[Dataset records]
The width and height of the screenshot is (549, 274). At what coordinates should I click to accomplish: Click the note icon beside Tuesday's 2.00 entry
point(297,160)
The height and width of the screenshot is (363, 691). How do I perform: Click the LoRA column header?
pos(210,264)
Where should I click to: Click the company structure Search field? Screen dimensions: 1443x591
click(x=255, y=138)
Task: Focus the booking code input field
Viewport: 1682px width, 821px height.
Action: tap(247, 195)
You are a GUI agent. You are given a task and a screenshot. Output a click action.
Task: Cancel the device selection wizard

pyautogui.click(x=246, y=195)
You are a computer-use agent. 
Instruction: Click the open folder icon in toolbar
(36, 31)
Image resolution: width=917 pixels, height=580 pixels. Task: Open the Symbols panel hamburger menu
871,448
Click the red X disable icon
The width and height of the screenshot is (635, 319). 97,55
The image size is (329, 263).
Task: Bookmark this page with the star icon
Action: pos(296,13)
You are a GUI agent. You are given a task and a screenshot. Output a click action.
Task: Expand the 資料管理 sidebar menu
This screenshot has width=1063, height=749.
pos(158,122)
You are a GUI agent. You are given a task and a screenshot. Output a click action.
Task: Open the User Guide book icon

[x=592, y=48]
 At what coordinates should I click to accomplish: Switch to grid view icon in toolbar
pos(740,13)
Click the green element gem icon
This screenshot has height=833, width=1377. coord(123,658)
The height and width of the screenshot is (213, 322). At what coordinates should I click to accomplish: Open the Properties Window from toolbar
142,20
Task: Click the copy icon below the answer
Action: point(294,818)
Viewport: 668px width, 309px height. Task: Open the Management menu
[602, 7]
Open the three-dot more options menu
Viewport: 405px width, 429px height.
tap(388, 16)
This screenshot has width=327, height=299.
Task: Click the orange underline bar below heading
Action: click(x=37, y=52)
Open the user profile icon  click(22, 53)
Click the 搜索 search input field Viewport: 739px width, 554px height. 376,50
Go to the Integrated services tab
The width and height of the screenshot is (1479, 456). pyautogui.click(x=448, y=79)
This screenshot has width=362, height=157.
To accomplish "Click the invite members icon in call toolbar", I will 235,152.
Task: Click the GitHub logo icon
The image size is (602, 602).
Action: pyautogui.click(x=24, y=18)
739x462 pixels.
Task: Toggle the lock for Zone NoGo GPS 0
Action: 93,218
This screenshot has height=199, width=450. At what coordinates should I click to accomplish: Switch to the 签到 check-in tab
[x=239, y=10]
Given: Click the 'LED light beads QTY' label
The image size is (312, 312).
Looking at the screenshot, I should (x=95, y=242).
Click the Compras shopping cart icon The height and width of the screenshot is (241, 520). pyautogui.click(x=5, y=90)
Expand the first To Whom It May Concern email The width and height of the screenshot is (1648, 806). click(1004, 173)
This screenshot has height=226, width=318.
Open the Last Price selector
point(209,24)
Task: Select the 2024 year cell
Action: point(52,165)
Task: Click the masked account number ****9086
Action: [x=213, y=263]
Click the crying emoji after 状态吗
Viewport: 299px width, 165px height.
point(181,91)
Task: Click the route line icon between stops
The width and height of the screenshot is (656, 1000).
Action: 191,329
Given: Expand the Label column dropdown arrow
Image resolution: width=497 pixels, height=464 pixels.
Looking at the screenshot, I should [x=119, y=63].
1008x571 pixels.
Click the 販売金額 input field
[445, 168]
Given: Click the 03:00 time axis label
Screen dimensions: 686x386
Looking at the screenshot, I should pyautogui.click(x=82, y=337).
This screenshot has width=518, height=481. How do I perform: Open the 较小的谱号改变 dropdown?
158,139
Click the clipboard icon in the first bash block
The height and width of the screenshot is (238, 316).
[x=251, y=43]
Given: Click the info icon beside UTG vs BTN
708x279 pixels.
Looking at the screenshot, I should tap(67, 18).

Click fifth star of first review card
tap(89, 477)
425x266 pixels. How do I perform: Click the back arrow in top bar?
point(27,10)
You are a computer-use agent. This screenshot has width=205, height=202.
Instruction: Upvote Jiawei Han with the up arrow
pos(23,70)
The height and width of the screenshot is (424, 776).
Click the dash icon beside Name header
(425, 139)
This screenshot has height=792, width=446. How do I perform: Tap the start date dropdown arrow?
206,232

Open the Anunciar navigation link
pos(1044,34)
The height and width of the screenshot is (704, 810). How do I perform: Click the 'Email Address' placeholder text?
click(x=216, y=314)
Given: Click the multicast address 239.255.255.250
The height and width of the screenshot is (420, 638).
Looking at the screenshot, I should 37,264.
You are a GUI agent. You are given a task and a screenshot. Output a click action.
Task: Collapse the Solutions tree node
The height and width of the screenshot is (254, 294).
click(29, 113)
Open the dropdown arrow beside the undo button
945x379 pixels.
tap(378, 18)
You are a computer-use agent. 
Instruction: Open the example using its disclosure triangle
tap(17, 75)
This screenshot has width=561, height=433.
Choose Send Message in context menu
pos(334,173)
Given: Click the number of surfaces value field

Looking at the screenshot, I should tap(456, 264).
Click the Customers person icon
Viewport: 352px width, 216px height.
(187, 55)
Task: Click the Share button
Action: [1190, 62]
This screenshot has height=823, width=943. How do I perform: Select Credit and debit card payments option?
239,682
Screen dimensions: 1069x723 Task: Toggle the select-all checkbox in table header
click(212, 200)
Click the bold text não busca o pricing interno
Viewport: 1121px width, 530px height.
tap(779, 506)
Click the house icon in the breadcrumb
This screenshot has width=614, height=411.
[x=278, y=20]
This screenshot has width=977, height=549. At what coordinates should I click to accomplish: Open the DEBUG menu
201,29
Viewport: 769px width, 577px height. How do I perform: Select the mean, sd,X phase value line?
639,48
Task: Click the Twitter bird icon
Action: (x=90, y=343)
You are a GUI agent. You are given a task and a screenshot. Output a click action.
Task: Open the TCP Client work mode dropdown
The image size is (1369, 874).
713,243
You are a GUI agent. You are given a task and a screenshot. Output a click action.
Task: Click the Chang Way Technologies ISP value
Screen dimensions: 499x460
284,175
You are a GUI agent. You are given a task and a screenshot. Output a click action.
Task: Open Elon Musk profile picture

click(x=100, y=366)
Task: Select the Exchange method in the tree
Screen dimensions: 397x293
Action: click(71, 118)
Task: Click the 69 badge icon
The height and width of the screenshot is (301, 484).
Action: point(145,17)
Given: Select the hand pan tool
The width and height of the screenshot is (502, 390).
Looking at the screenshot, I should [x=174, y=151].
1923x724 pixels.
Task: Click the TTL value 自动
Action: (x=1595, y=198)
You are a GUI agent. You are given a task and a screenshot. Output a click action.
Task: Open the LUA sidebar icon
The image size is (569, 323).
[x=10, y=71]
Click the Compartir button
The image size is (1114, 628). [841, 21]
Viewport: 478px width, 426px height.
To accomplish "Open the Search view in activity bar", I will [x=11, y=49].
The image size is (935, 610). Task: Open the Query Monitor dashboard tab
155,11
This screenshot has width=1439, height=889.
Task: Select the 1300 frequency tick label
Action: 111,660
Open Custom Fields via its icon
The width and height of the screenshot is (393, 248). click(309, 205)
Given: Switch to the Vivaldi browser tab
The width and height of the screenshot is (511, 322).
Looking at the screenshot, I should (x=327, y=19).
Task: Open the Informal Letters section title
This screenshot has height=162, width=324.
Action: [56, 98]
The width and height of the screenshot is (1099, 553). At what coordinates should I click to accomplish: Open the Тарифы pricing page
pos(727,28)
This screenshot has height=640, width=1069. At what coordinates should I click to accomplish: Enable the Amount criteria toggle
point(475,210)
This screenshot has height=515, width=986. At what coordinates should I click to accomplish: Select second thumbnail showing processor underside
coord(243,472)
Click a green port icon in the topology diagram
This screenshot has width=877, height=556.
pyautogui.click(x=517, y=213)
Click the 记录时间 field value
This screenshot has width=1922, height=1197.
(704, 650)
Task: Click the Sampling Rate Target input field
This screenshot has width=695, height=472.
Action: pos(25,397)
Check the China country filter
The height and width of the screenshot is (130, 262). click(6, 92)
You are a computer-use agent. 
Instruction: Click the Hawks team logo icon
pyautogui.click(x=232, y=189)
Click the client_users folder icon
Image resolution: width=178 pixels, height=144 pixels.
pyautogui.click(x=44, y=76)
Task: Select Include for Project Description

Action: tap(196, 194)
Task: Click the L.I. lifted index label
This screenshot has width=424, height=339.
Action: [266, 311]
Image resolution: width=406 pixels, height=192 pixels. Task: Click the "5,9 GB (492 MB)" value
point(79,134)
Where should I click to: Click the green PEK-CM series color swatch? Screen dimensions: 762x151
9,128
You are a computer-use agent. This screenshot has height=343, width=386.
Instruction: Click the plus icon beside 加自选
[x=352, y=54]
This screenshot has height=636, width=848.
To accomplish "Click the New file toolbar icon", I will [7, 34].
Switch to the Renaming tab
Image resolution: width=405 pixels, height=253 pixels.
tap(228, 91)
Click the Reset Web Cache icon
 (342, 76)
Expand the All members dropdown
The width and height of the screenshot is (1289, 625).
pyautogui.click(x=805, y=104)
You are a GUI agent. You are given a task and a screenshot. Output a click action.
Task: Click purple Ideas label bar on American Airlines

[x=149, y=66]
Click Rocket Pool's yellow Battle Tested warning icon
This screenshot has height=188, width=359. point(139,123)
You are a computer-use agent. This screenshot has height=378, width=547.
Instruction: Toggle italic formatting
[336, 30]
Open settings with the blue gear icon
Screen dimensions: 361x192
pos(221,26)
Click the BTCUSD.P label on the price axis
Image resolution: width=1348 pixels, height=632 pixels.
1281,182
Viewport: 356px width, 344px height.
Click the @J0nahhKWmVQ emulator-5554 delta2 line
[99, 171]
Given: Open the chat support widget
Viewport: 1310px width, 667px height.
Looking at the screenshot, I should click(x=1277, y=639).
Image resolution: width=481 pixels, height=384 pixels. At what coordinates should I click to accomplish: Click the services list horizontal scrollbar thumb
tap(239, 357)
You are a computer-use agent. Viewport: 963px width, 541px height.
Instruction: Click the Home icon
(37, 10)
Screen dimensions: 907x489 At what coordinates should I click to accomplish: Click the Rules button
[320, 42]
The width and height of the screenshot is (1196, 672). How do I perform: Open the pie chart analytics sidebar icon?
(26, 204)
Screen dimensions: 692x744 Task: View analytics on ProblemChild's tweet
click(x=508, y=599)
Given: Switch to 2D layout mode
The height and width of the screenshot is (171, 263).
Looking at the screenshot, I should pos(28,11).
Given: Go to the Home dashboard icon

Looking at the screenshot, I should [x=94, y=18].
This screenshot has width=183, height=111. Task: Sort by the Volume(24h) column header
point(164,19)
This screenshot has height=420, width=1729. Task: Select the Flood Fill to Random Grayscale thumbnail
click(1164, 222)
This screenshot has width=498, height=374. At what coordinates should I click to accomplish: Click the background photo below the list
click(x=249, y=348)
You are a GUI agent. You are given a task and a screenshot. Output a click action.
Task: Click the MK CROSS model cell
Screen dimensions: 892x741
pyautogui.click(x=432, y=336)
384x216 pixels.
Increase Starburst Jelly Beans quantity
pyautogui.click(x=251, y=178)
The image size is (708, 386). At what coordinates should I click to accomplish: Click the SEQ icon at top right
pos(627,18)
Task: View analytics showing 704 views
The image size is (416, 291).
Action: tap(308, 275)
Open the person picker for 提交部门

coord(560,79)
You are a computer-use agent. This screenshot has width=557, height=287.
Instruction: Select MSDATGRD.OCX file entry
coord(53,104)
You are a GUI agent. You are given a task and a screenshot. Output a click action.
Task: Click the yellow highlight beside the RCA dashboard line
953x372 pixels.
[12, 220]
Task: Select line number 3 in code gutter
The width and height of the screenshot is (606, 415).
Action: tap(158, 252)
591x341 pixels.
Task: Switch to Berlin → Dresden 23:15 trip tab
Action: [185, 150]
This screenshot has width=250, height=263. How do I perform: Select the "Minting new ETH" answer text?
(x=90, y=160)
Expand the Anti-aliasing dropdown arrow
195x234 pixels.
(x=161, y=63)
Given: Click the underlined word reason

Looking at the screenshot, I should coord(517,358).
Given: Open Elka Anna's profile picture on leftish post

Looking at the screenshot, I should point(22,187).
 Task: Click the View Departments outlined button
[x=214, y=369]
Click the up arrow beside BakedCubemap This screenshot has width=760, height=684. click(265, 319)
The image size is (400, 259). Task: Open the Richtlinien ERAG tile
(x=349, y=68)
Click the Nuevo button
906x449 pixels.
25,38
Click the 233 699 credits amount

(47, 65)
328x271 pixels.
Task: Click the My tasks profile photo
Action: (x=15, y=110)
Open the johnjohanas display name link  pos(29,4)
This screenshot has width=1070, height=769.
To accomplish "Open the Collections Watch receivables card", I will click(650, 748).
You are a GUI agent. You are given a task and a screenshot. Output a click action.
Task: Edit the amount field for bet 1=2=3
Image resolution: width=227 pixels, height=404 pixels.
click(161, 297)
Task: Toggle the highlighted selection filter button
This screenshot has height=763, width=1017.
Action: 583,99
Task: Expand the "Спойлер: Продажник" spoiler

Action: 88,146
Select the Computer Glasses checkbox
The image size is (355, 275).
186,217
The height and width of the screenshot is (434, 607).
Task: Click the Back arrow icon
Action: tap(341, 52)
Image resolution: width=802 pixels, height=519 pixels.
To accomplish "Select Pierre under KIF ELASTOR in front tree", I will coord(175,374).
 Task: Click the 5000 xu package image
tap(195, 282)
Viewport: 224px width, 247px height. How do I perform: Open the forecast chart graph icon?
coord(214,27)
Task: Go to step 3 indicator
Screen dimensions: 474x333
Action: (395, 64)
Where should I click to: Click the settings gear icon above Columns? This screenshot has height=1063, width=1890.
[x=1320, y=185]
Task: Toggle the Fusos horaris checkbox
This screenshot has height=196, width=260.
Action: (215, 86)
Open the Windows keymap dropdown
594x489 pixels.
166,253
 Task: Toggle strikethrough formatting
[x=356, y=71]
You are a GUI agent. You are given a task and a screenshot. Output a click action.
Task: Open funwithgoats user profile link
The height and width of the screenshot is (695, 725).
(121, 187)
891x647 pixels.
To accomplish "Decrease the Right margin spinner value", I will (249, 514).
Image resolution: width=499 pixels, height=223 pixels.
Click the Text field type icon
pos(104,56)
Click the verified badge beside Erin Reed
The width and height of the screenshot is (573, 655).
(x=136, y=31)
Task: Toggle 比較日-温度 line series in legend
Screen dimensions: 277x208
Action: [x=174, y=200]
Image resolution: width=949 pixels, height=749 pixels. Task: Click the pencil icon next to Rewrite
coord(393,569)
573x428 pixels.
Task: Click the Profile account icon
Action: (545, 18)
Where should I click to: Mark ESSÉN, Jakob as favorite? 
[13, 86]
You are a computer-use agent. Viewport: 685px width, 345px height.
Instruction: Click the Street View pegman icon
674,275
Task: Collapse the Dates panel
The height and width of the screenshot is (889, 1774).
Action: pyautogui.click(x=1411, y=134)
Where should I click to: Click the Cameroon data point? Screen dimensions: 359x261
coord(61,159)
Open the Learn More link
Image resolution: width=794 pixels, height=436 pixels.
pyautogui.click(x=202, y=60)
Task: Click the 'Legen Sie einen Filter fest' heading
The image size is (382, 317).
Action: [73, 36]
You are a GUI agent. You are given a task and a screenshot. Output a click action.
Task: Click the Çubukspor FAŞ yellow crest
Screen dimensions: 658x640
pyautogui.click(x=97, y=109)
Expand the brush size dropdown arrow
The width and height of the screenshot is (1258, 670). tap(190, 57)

> **What you should do**
Copy every line in the records above that contains the word "Collapse".

> **Exercise answer**
Task: Collapse the Solutions tree node
Task: Collapse the Dates panel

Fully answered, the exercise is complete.